• _TEXTO FORNECIDO_
As nomenclaturas aludidas ao Senhor Deus na Oração como a Sua “imutabilidade ou inalterabilidade” e “não inamovibilidade ou movibilidade”, é um dos grandes paradoxos no exercício espiritual da Oração.
Não obstante muitos empregam a imutabilidade de Deus como desculpa para não dirigirem Orações ao Senhor. Por outro lado há pessoas totalmente ativas, com a finalidade fomentada de alterar os desígnios de Deus. Aliás Lutero observou muito bem o desejo humano de revogar os propósitos Divinos, dizendo “Orar não é vencer a relutância de Deus, mas é apropriar-se do beneplácito dEle”.[1] A revelação nos informa no que concerne a imutabilidade de Deus, em todo o Seu Ser, em todos os Seus decretos, Suas promessas, em Seus atributos, Ele é imutável.
Entretanto para muitos teólogos contemporâneos a imutabilidade Divina travaria todo processo da Oração, seguindo o raciocínio de Charles Hartshorne o pai da teologia do processo, que defende a mutabilidade de Deus como contínua, porque Deus acrescenta a si mesmo todas as experiências que acontecem no universo.

• _TRECHOS DOS REGISTROS_
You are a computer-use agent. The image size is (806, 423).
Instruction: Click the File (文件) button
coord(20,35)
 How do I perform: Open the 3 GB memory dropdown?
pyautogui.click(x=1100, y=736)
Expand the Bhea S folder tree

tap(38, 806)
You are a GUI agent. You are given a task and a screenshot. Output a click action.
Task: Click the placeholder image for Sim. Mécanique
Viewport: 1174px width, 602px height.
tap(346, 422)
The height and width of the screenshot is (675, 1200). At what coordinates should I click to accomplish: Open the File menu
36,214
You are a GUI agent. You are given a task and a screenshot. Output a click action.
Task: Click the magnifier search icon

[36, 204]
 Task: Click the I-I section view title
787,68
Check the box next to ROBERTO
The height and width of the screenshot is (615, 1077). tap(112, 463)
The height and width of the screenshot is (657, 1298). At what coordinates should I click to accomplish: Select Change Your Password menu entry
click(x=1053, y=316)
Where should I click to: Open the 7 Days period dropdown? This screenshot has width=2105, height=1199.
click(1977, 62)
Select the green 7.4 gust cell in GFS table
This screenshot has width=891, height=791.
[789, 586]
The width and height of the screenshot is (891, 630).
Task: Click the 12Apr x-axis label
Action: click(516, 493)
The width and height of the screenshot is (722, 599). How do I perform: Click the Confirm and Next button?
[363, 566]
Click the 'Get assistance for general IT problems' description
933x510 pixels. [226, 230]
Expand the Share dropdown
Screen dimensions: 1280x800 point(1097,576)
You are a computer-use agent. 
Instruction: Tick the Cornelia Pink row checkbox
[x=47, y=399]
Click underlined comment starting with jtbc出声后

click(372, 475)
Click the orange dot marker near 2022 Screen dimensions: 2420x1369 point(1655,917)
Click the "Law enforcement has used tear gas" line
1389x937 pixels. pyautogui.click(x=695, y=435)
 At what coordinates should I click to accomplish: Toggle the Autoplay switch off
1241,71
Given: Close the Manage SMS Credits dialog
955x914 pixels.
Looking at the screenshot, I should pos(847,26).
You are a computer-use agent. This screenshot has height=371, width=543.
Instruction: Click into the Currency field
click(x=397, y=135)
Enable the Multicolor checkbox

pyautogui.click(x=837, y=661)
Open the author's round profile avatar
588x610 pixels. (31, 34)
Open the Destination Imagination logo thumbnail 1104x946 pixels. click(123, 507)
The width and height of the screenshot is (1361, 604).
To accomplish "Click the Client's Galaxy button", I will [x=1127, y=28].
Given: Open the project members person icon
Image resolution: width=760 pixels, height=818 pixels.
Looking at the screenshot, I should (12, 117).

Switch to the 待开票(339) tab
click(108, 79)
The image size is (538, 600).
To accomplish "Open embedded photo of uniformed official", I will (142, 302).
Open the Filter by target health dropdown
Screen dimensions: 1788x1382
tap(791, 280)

• _OBJETIVO DO EXERCÍCIO_
Por favor, dê seguimento ao texto sobre a imutabilidade de Deus e a oração a partir da última frase apresentada. Não é preciso consultar os registros.

• _RESPOSTA ESPERADA_
Os teólogos desta teologia herética têm aversão à imutabilidade de Deus, achando que por mais que o homem Ore, ele nada poderá fazer, pois se Deus é de fato imutável, Ele não se importa com os interesses dos homens. Grudem refutando tal pensamento escreveu:
“Quanto à idéia de que precisamos poder influenciar o próprio ser de Deus para que tenhamos importância, só nos resta responder que se trata de uma pressuposição incorreta inserida na discussão, não compatível com as Escrituras. A Bíblia deixa claro que nossa importância última vem não de sermos capazes de mudar o ser Divino, mas do fato de que Deus nos criou para a sua glória e que ele nos considera importante.” [2]
Imaginar Deus continuamente fazendo ajustes em suas expectativas para o futuro, modificando Seus planos para se ajustarem às metamorfoses múltiplas e flutuações das mais variadas possíveis, no qual o homem é parceiro inseparável nestas mutações, surge uma pergunta, Como ter confiança que a Oração será cumprida, se Deus é minado pelas mudanças mais improváveis, que até Ele às vezes não saberia o que fazer?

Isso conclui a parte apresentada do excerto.